Del 16 al 19 de abril se celebrará el congreso del gobernante Partido Comunista de Cuba (PCC), que viene sin celebrarse desde 1997 y que coincide con el 50 aniversario de la victoria contra los invasores de Playa Girón y de la proclamación del carácter socialista de la revolución liderada por Fidel y Raúl Castro. En palabras de este último, el evento partidista será la última oportunidad en que la generación histórica revolucionaria podrá "dejar el rumbo trazado" de cara al futuro.

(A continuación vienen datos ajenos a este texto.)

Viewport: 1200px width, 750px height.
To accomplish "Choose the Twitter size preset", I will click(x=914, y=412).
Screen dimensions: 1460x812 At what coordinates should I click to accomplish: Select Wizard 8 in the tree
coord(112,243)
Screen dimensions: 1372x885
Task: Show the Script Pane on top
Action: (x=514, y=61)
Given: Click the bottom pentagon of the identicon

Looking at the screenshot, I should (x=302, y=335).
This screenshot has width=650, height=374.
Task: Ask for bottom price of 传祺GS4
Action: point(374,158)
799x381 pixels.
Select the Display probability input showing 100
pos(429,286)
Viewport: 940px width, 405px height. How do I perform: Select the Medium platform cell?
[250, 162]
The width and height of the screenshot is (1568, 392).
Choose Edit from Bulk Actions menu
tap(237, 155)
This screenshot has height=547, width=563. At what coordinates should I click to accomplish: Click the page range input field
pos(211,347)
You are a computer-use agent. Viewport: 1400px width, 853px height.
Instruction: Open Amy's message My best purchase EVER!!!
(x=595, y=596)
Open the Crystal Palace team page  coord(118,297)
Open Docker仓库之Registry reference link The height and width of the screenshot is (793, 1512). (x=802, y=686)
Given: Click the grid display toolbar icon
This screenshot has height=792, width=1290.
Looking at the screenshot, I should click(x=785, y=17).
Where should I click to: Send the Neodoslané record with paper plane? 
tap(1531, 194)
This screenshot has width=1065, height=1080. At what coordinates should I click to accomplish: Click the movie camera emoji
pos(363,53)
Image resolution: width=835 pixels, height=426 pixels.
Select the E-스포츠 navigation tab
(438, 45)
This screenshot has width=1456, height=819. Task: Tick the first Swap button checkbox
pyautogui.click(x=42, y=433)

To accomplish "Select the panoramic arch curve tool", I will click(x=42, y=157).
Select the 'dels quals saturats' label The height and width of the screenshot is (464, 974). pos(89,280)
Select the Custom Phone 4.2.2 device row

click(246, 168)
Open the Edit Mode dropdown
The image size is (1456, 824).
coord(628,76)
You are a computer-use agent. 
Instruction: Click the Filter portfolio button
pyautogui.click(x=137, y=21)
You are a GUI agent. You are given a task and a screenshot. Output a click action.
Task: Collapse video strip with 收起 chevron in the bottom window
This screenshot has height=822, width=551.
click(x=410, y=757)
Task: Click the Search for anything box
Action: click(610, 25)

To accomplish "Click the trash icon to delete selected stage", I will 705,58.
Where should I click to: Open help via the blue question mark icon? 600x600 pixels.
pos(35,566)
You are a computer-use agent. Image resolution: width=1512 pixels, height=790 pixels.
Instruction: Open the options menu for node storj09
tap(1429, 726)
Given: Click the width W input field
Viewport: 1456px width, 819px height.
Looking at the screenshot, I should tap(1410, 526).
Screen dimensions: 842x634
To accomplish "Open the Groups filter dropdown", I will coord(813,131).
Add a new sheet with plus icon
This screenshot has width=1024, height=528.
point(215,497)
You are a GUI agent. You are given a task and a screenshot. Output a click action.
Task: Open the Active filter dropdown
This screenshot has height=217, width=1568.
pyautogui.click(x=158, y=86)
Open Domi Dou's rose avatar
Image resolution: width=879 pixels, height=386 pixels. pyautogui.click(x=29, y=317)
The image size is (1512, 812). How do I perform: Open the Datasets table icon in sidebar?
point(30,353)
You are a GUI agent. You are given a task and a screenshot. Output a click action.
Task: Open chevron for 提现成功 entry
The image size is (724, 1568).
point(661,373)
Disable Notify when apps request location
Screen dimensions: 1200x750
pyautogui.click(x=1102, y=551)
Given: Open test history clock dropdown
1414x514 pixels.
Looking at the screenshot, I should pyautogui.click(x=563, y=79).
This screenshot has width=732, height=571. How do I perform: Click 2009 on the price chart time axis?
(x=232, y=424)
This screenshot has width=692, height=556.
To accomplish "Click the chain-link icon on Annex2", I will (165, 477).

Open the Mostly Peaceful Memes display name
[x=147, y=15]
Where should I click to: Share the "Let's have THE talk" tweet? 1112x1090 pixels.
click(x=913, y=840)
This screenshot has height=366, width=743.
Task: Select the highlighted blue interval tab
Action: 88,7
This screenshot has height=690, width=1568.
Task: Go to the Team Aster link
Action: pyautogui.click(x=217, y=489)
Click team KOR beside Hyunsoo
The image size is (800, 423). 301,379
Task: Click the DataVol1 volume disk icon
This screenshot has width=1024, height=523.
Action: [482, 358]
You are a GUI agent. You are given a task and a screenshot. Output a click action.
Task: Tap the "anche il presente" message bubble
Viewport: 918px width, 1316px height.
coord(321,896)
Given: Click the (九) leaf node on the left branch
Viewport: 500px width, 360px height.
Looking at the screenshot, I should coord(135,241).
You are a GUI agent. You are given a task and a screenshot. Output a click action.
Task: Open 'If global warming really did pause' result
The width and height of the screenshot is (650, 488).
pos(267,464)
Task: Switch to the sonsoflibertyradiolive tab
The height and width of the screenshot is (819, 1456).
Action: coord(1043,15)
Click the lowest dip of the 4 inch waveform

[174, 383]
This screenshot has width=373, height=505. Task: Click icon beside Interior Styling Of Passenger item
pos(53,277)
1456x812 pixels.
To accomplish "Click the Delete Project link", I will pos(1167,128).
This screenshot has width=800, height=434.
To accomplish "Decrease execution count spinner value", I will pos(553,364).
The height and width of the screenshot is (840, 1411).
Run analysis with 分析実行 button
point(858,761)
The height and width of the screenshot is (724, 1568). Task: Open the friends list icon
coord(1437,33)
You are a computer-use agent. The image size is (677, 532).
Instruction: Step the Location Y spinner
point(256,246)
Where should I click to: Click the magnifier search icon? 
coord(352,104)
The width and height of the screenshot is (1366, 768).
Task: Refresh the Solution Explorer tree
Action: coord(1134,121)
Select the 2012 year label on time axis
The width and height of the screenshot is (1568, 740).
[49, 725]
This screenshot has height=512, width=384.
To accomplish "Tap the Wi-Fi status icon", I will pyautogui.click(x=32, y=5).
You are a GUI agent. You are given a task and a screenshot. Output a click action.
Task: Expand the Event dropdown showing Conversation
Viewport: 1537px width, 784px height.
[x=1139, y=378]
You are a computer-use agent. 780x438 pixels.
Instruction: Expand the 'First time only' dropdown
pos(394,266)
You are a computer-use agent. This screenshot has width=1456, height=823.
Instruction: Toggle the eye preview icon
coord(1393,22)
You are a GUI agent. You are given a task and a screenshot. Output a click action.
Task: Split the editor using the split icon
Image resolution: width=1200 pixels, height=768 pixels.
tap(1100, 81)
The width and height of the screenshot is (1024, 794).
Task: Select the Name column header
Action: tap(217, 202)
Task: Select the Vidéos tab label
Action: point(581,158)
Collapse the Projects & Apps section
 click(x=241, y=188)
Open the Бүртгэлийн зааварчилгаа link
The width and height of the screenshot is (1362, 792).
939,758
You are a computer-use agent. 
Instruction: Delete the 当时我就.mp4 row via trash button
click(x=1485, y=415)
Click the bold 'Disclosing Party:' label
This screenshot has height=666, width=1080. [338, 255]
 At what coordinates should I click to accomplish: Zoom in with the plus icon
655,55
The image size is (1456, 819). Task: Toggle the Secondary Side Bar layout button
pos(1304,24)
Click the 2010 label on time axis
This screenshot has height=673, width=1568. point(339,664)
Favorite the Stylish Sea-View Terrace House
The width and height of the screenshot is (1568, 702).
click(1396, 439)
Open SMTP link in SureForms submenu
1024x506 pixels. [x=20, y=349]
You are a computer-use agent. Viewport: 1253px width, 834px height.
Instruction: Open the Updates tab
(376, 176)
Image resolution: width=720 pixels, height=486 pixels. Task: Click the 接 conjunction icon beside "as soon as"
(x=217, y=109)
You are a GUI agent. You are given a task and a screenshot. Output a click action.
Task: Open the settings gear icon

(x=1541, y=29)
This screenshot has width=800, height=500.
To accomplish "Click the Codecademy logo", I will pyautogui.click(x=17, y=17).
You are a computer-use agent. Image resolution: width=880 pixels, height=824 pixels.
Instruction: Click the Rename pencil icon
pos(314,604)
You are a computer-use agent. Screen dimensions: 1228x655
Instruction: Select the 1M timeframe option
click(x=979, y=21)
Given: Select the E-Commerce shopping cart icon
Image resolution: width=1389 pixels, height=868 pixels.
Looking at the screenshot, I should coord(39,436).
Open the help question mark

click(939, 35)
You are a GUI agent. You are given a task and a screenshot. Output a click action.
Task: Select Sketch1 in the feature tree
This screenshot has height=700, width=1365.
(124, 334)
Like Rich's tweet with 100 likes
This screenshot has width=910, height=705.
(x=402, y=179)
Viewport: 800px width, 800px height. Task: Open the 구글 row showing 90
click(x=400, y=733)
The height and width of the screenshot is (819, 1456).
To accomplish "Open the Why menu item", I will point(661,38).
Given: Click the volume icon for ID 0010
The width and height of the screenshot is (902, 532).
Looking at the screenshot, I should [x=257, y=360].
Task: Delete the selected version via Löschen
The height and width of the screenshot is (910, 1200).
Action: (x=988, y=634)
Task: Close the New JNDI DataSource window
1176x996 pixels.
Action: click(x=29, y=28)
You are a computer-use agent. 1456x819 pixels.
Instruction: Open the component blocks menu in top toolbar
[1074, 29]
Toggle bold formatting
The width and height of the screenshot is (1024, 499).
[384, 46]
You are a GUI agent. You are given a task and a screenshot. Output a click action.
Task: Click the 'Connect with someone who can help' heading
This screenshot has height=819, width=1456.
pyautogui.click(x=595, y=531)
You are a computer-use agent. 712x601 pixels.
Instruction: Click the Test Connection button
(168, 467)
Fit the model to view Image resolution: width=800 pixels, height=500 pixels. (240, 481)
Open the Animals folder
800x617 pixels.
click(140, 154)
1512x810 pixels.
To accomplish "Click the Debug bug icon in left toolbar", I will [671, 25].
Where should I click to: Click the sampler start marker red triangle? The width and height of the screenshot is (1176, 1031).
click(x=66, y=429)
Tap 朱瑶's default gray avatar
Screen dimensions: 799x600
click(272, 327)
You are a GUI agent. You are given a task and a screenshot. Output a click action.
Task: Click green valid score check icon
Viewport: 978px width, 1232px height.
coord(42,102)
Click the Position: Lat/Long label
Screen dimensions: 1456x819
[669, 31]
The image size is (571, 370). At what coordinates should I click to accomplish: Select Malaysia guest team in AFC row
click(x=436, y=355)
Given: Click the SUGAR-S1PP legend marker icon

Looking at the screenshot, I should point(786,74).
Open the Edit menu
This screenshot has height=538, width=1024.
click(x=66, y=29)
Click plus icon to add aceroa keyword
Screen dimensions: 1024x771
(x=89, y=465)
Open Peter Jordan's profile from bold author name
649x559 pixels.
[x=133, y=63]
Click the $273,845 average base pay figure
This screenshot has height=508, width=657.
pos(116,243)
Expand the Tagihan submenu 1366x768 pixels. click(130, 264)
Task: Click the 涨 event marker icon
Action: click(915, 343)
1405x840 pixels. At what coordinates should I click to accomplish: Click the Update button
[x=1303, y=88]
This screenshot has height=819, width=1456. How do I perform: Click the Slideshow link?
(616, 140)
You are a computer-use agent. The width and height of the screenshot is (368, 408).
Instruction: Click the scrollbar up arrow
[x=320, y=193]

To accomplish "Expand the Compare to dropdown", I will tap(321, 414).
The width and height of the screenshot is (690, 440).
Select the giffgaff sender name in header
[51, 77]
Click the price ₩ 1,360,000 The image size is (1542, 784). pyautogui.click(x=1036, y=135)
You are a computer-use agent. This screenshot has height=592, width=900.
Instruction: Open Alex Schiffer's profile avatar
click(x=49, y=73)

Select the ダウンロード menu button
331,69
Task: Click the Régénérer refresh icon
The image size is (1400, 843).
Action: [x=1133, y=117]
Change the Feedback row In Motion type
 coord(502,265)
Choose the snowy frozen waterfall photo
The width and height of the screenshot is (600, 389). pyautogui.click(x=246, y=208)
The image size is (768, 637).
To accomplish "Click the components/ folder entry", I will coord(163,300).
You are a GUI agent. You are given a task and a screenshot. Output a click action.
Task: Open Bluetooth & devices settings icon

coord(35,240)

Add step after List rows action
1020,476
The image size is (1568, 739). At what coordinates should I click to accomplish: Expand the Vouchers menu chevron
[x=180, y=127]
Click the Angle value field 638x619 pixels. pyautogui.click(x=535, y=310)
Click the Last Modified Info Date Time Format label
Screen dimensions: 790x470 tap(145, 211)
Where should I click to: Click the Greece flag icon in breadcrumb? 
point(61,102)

Entre los temas a tratar en el congreso está la unificación de las dos monedas que circulan en el país (peso nacional y peso convertible), la flexibilización de la compra-venta de viviendas, hasta ahora prohibida en Cuba, o la eliminación de la llamada libreta de abastecimiento racionado, a través de la cual el Estado distribuye alimentos y otros productos de primera necesidad a precios altamente subsidiados.

La libreta, creada en 1962, viene ya reduciendo paulatinamente su oferta, acorde con la política de Raúl Castro de eliminar subsidios y gratuidades. En los últimos años se ha recortado la cuota de sal y frijoles y se han excluido las patatas, los guisantes y el tabaco.

Desde el 1 de enero, la libreta tampoco incluye el jabón ni la pasta de dientes, que costaban 25 y 60 centavos de pesos cubanos respectivamente, es decir, menos de un centavo de dólar, y que a partir de ahora tendrán que comprarse a precios reales.

El congreso se centrará en temas económicos y le seguirá este mismo año, en una fecha todavía por definir, la conferencia nacional del Partido. Según los estatutos, la reunión tiene entre sus objetivos elegir a la cúpula de la agrupación, el único partido político autorizado en la isla y que está liderado por Fidel y Raúl Castro como primer y segundo secretario.

Ambos hermanos cumplirán a lo largo de 2011 85 y 80 años respectivamente, pero su sucesión todavía no forma parte del debate político oficial en la isla. Raúl Castro hasta ahora sólo ha anticipado que en la conferencia se analizarán "modificaciones a los métodos y estilos de trabajo de la organización partidista".